Last Wednesday, I was thrilled to accept my “Best Author” award from Ocean Happening On-Line Magazine at a terrific event http://ocean.happeningmag.com/photos-2013-happening-list-bash#1.
It is always so rewarding to be recognized for your work, and I again thank all of those responsible for this honor. Now, one week later, Teddy and I prepare for our 15-minute segment with Tracie Hotchner for her Radio Pet Lady Network, a prize that was won by Teddy when he was voted Cutest Spokespet. Although one prepares for interviews with care, once the interview begins, you never know where it will go.
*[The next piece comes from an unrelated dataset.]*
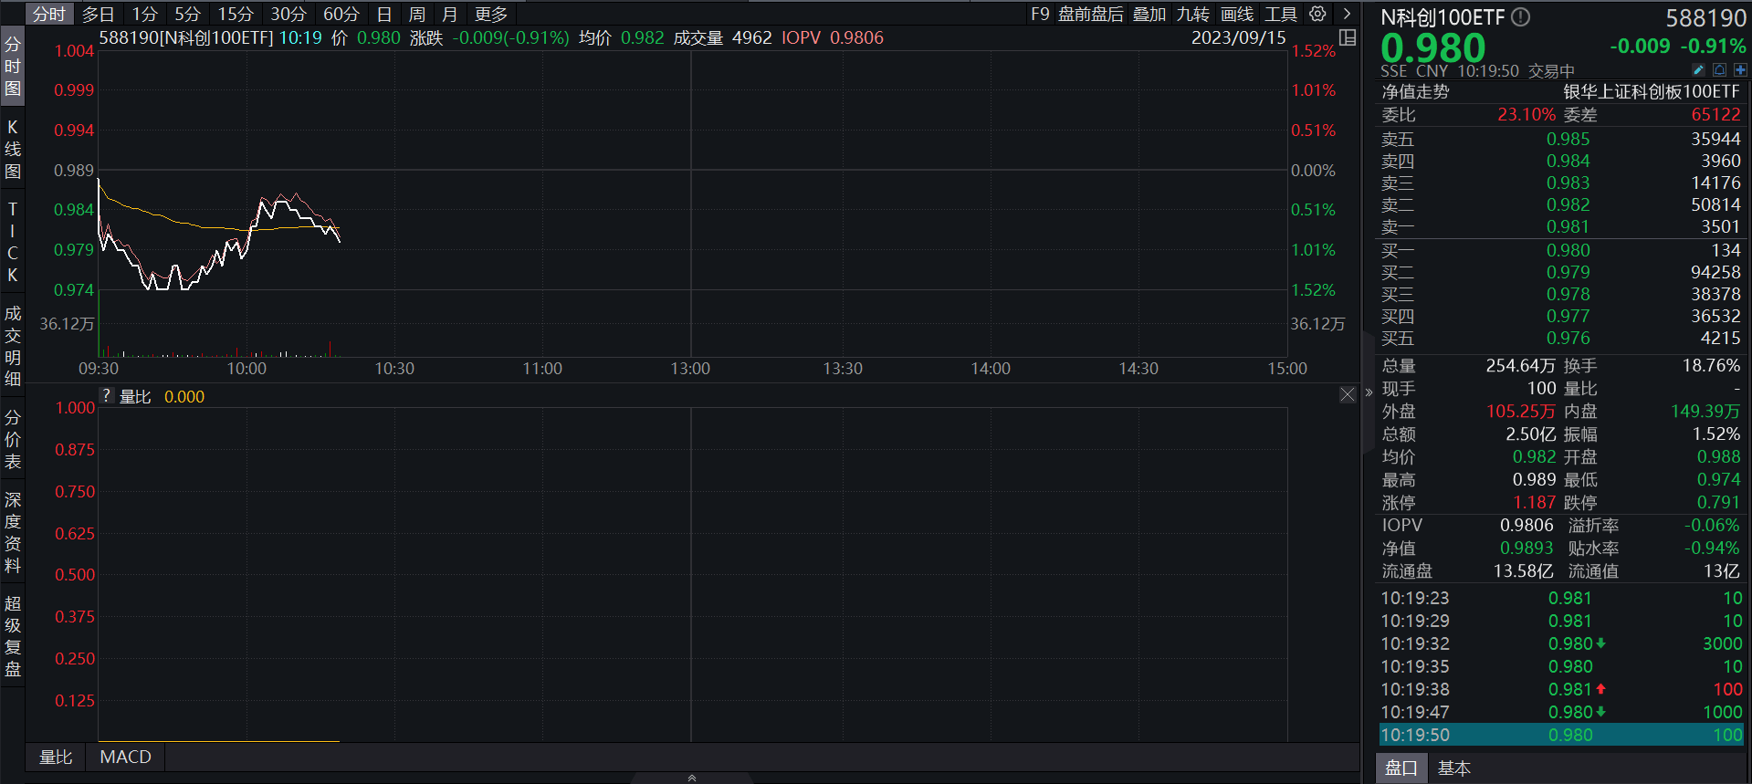1752x784 pixels.
Task: Expand bottom panel with double up chevron
Action: click(692, 778)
Therefore, I asked Teddy, “What would you say if you could be interviewed?” and this is what he wrote. (The actual interview will air the evening of November 27th, while most are preparing for Thanksgiving feasts).
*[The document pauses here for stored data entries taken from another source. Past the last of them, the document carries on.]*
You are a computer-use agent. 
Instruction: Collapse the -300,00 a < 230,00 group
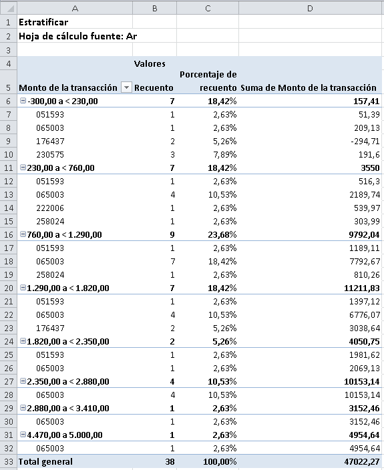tap(23, 101)
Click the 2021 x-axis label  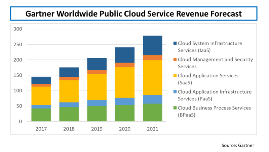point(153,129)
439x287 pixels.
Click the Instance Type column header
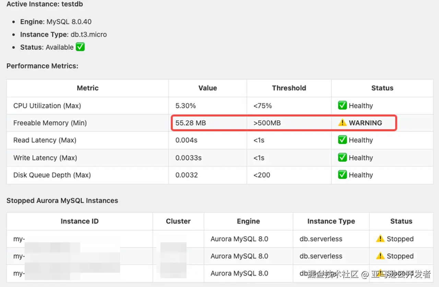coord(331,221)
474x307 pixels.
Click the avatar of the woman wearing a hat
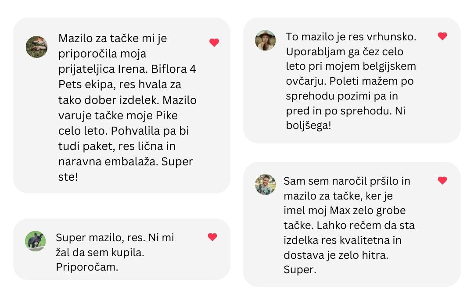265,40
I would like to thank you all for electing me Cutest Spokespet in the fun contest sponsored by the Radio Pet Lady, Tracie Hotchner. The competition sure was fur-ocious, with so many adorable contestants!
Mom loves that photo of me that she entered on Tracie’s site (see above) because she says my expression shows everyone how sweet and soulful I am. She calls me her, “stray that came to stay.” I wasn’t a stray roaming the streets, but a pet that had strayed from the physical and emotion care of my humans; they just couldn’t provide the time and attention I needed.
I was Mom’s foster dog, rescued by a group called Oodles of Doodles Rescue Collective, when one of their dedicated volunteers learned I was losing my home. After just a few days of staying with my foster parents, however, it became clear we were all looking at a long-term commitment. I never left.
My mom, by-the-way, is dog-blogger and author, Lisa Begin-Kruysman. Many have enjoyed her short story collection, Something Lost and Must be Found, which is filled with thought-provoking tales filled with dogs. Her next book, Dog’s Best Friend (McFarland & Co.-2014), tells the true-story of Captain William Lewis Judy, the man who published Dog World Magazine for five decades.
Captain Will Judy, as he was called, greatly influenced America’s current fascination with man’s best friend. In the 1940s and 50s, he condemned all those involved with organized dog-fighting, warned that dogs should not be sold like grocery items in a store, and spoke out against what he called “puppy factories,” now known as Puppy Mills.
In 1928, Will Judy launched National Dog Week as a means to officially acknowledge all the ways dogs serve mankind, and to urge humans to be more responsible for our welfare. One of the early slogans for National Dog Week was ‘A Good Home for Every Dog,’ but over the years, Will Judy came to the conclusion that not every home was a good one for a dog. He began to write about the spiritual and emotional lives of dogs, and asked those who wished to share their homes with us, to understand and respect those needs.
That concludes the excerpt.